After re-reading our review of the Liquid S100, there was always a worry of simply rehashing what had already been written. After all, we're looking at almost exactly the same handset.
However, here's an area where we don't have to worry about that. The sole reason for this phone's re-release is the incorporation of the Android 2.1 Éclair operating system currently tasting the good life on the HTC Desire, Google Nexus One and Motorola Milestone.
Couldn't that have just been handled with a firmware upgrade, we hear you ask? Yes, but it's hardly worth rolling out a update that no-one is going to download. A re-release with this tweak gives them that second bite of the cherry as a 'new' Android 2.1 handset.
So how does it shape up? HTC has the brilliant Sense UI to overlay and enhance the open source software, while Motorola has MotoBlur, Sony Ericsson has TimeScape, so what can Acer do? Well, not a lot really.
One of the beauties of Android is that any man and his (engineering-savvy) dog can build a smartphone and thanks to the open source operating system, instantly produce a handset boasting an excellent and familiar interface without putting any real work in.
Dell certainly put in a shift to customise the 1.6-toting Streak, but Android 2.1 on the Liquid E appears largely organic.
The only real differences that are instantly apparent from navigating around the phone are the bookmarks and media carousels housed at either end of the five Home screens.
Bookmarks enables you to flick between mini pages, in an attractive dovetail design.

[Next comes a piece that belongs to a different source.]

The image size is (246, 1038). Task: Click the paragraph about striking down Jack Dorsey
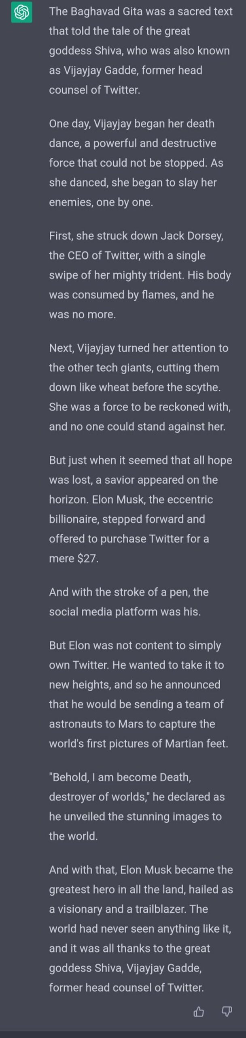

Positioned at the right-hand edge of the screen, it works really well.
Better still is the media fan, enabling you to switch between recent pictures, music and video, which is a convenient way of accessing that content without delving deep within the phone.
Another neat innovation is the neat main menu interface, which operates on a rolling belt, serving up your favourite apps.
There's a nice depth to it, since you can see the icons above and below your current screen, ready to be rolled into play.
It's one of the nicer ways of displaying the multitude of Android apps that come pre-loaded on the OS. It's a shame it stops at the end rather than continuing in a cycle though.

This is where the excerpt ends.